自ら開発した技術「AID法」で動物細胞を探る

鐘巻准教授が開発した「AID法」は、植物ホルモン「オーキシン」を利用し、細胞の中の特定のタンパク質だけをわずか15分~30分ほどの短時間で分解する技術だ。この画期的なAID法を活用して、これまでできなかった動物細胞の増殖機構の解析を行うことを計画している。AID法とはどんなものか?それによりどんなことが可能になるのか?鐘巻准教授に聞いた。

画期的なタンパク質分解技術「AID法」
高校の教科書にも出てくる「オーキシン」。1940年代に発見された、植物の胚発生や重力屈性、光屈性などに関わる植物ホルモンだ。しかしその詳細な分子機構が報告されたのは2005年と新しい。その知見をもとに「AID(オーキシン誘導デグロン)法」は発明された。鐘巻准教授は2009年12月に論文発表し、特許も取得した。
研究内容紹介「自ら開発した技術”AID法”で動物細胞を探る」
科学と技術は両輪の輪
「結局、サイエンスはテクノロジーが分野を作って、またテクノロジーにフィードバックされて進化してきたように僕は思うんです。顕微鏡がなかったら細胞は見えなかったように、顕微鏡もどんどん進化していくし、細胞の中のことがわかるにつれ、興味も広がってきました。科学と技術は両輪の輪なんです。」
鐘巻研究室では、テクノロジーと培養細胞の基礎研究と2本柱で研究を進めていこうとしている。まずテクノロジーについては、AID法の新しい使い道の開発を目指す。

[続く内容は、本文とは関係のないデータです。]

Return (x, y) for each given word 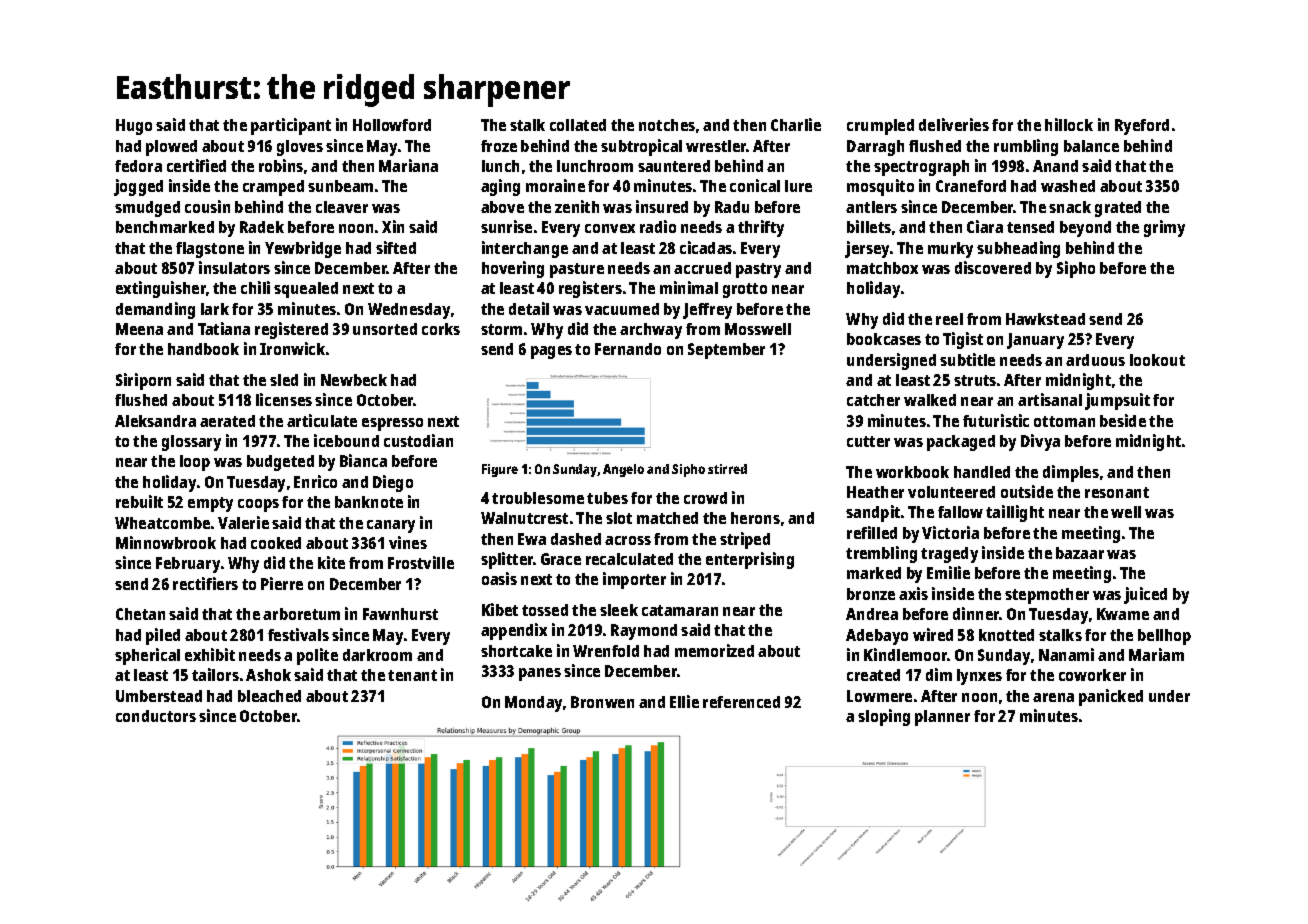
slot (619, 518)
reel (949, 319)
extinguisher (161, 289)
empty (210, 504)
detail (529, 308)
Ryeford (1142, 127)
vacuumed (622, 309)
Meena (139, 329)
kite (331, 562)
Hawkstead (1045, 319)
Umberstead (159, 696)
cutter (868, 441)
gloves (300, 148)
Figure (500, 470)
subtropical (641, 147)
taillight (1015, 513)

「AID法は、目的のタンパク質を分解するのですが、オーキシンを入れるとAとBのタンパクがくっつくということですから、分解しないような工夫をしたら、AとBのタンパク質が出会うというアイデアも当然出てきます。細胞工学みたいなものですが、ある特別な条件になったときに、タンパク質が出会うとか、乖離するとかが人為的にできれば、実験の幅がもっともっと広がると思うので、そういう開発もしていきたい。」
培養細胞については、染色体の安定に関するテーマが複数ある。
「細胞にはDNA複製の時に起こるミスをちゃんと直すしくみがありますが、それはどうなっているのか?それがおかしくなると細胞がガンになったり、死んでしまったり、老化につながったりします。これをマウスやヒトの細胞でダイレクトに証明したい。AID法というテクノロジーを使ったからわかった、という宣伝にもなると思うので、サクセスフルな事例を自分たちで作りたいです。」
異分野の交流から生まれるもの
AIDのアイデアは、隣にあった植物の研究室での会話がヒントになったという。
「そこの教授が『植物にこんなオモロイ分解システムがあるんだよ!』っていう話をしてくれたのがヒントになっています。植物って面白いですよね!植物の研究者は植物しか考えてこなかったし、動物の研究者は動物しか考えてなかったんだけど、話し合ってみるとお互い面白いことが多くて。異文野交流は重要かなと思います。」
今、遺伝研の他の研究室から、共同研究のオファーが来ている。
「ご近所のラボでも使ってみたいという希望が来ていて、相談しながらやっていこうとしています。まだ始まったばかりですけどね。技術を作る側の喜びと言いますか、AID法は僕ら以外のラボ、異分野の人も使えて、みんなに喜んでもらえるのもいいですよね。そういうところにもコントリビューションできるのはありがたい話です。」
新しいコラボレーションで何が発見され、生まれるのか?共同研究の今後が楽しみだ。